TASK DATA:
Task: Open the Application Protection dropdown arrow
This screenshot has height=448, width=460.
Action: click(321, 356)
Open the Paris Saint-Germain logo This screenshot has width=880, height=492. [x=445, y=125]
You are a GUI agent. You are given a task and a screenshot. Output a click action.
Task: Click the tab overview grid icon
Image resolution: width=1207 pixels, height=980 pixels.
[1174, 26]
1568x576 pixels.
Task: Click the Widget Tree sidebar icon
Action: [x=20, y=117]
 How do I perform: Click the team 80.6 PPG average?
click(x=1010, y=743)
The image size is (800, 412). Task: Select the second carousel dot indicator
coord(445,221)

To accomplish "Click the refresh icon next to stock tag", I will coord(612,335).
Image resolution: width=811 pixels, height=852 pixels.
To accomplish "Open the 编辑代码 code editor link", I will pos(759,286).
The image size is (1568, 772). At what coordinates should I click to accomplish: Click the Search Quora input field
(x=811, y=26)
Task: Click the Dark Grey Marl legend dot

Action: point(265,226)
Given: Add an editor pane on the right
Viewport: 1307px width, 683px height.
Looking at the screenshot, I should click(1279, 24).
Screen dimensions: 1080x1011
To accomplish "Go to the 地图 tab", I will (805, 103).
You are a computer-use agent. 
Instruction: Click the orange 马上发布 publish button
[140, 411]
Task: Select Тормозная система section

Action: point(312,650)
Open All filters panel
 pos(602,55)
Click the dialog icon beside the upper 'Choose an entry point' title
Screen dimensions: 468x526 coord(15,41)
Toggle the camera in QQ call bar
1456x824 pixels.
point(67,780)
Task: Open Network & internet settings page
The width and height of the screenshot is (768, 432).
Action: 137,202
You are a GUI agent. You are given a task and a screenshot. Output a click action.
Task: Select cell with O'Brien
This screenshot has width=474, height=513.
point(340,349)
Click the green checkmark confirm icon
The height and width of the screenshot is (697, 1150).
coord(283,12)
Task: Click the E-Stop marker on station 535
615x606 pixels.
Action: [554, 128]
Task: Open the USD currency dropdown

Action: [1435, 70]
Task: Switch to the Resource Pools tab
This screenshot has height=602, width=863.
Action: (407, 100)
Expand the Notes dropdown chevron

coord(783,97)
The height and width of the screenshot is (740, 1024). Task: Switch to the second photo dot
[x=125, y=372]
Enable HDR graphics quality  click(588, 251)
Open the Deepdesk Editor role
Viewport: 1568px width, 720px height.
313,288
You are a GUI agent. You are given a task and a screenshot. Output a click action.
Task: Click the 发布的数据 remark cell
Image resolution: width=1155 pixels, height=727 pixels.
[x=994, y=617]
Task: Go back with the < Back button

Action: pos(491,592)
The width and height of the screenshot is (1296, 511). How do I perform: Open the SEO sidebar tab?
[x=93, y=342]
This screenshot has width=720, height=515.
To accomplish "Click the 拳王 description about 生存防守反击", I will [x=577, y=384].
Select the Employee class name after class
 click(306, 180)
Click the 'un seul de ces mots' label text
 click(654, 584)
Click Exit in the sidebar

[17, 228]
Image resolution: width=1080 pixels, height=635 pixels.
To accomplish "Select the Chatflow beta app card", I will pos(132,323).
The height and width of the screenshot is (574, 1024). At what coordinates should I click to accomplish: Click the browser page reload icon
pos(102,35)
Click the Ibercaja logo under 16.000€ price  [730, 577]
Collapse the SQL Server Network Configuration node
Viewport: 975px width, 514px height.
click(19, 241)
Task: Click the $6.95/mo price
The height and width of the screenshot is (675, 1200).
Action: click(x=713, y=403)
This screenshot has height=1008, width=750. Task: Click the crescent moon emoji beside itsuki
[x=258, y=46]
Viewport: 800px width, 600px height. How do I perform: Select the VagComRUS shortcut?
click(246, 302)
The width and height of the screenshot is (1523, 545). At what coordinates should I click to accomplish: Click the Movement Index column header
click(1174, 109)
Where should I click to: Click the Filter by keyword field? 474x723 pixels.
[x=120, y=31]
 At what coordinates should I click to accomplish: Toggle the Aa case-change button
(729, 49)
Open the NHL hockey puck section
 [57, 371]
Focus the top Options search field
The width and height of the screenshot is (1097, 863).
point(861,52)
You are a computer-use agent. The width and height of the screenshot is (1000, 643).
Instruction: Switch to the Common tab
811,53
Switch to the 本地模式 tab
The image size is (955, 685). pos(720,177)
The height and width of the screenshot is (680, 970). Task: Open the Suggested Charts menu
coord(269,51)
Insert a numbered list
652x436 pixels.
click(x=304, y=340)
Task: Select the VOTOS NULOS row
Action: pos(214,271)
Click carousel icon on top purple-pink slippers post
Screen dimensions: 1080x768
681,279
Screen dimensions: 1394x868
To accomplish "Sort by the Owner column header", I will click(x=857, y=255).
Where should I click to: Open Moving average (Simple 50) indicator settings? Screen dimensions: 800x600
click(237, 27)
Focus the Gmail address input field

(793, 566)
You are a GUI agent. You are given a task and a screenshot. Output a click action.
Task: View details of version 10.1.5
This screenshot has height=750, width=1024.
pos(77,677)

EXERCISE BRIEF:
Please rewrite all of the rows above, replacing "GUI agent" with "screen agent" and leaving everything else unchanged.

TASK RESULT:
Task: Open the Application Protection dropdown arrow
This screenshot has height=448, width=460.
Action: click(321, 356)
Open the Paris Saint-Germain logo This screenshot has width=880, height=492. [x=445, y=125]
You are a screen agent. You are given a task and a screenshot. Output a click action.
Task: Click the tab overview grid icon
Image resolution: width=1207 pixels, height=980 pixels.
[1174, 26]
1568x576 pixels.
Task: Click the Widget Tree sidebar icon
Action: [x=20, y=117]
 How do I perform: Click the team 80.6 PPG average?
click(x=1010, y=743)
The image size is (800, 412). Task: Select the second carousel dot indicator
coord(445,221)

To accomplish "Click the refresh icon next to stock tag", I will coord(612,335).
Image resolution: width=811 pixels, height=852 pixels.
To accomplish "Open the 编辑代码 code editor link", I will pos(759,286).
The image size is (1568, 772). At what coordinates should I click to accomplish: Click the Search Quora input field
(x=811, y=26)
Task: Click the Dark Grey Marl legend dot

Action: point(265,226)
Given: Add an editor pane on the right
Viewport: 1307px width, 683px height.
Looking at the screenshot, I should click(1279, 24).
Screen dimensions: 1080x1011
To accomplish "Go to the 地图 tab", I will (805, 103).
You are a computer-use agent. 
Instruction: Click the orange 马上发布 publish button
[140, 411]
Task: Select Тормозная система section

Action: point(312,650)
Open All filters panel
 pos(602,55)
Click the dialog icon beside the upper 'Choose an entry point' title
Screen dimensions: 468x526 coord(15,41)
Toggle the camera in QQ call bar
1456x824 pixels.
point(67,780)
Task: Open Network & internet settings page
The width and height of the screenshot is (768, 432).
Action: 137,202
You are a screen agent. You are given a task and a screenshot. Output a click action.
Task: Select cell with O'Brien
This screenshot has width=474, height=513.
point(340,349)
Click the green checkmark confirm icon
The height and width of the screenshot is (697, 1150).
coord(283,12)
Task: Click the E-Stop marker on station 535
615x606 pixels.
Action: [554, 128]
Task: Open the USD currency dropdown

Action: [1435, 70]
Task: Switch to the Resource Pools tab
This screenshot has height=602, width=863.
Action: (407, 100)
Expand the Notes dropdown chevron

coord(783,97)
The height and width of the screenshot is (740, 1024). Task: Switch to the second photo dot
[x=125, y=372]
Enable HDR graphics quality  click(588, 251)
Open the Deepdesk Editor role
Viewport: 1568px width, 720px height.
313,288
You are a screen agent. You are given a task and a screenshot. Output a click action.
Task: Click the 发布的数据 remark cell
Image resolution: width=1155 pixels, height=727 pixels.
[x=994, y=617]
Task: Go back with the < Back button

Action: pos(491,592)
The width and height of the screenshot is (1296, 511). How do I perform: Open the SEO sidebar tab?
[x=93, y=342]
This screenshot has width=720, height=515.
To accomplish "Click the 拳王 description about 生存防守反击", I will [x=577, y=384].
Select the Employee class name after class
 click(306, 180)
Click the 'un seul de ces mots' label text
 click(654, 584)
Click Exit in the sidebar

[17, 228]
Image resolution: width=1080 pixels, height=635 pixels.
To accomplish "Select the Chatflow beta app card", I will pos(132,323).
The height and width of the screenshot is (574, 1024). At what coordinates should I click to accomplish: Click the browser page reload icon
pos(102,35)
Click the Ibercaja logo under 16.000€ price  [730, 577]
Collapse the SQL Server Network Configuration node
Viewport: 975px width, 514px height.
click(19, 241)
Task: Click the $6.95/mo price
The height and width of the screenshot is (675, 1200).
Action: click(x=713, y=403)
This screenshot has height=1008, width=750. Task: Click the crescent moon emoji beside itsuki
[x=258, y=46]
Viewport: 800px width, 600px height. How do I perform: Select the VagComRUS shortcut?
click(246, 302)
The width and height of the screenshot is (1523, 545). At what coordinates should I click to accomplish: Click the Movement Index column header
click(1174, 109)
Where should I click to: Click the Filter by keyword field? 474x723 pixels.
[x=120, y=31]
 At what coordinates should I click to accomplish: Toggle the Aa case-change button
(729, 49)
Open the NHL hockey puck section
 [57, 371]
Focus the top Options search field
The width and height of the screenshot is (1097, 863).
point(861,52)
You are a computer-use agent. The width and height of the screenshot is (1000, 643).
Instruction: Switch to the Common tab
811,53
Switch to the 本地模式 tab
The image size is (955, 685). pos(720,177)
The height and width of the screenshot is (680, 970). Task: Open the Suggested Charts menu
coord(269,51)
Insert a numbered list
652x436 pixels.
click(x=304, y=340)
Task: Select the VOTOS NULOS row
Action: pos(214,271)
Click carousel icon on top purple-pink slippers post
Screen dimensions: 1080x768
681,279
Screen dimensions: 1394x868
To accomplish "Sort by the Owner column header", I will click(x=857, y=255).
Where should I click to: Open Moving average (Simple 50) indicator settings? Screen dimensions: 800x600
click(237, 27)
Focus the Gmail address input field

(793, 566)
You are a screen agent. You are given a task and a screenshot. Output a click action.
Task: View details of version 10.1.5
This screenshot has height=750, width=1024.
pos(77,677)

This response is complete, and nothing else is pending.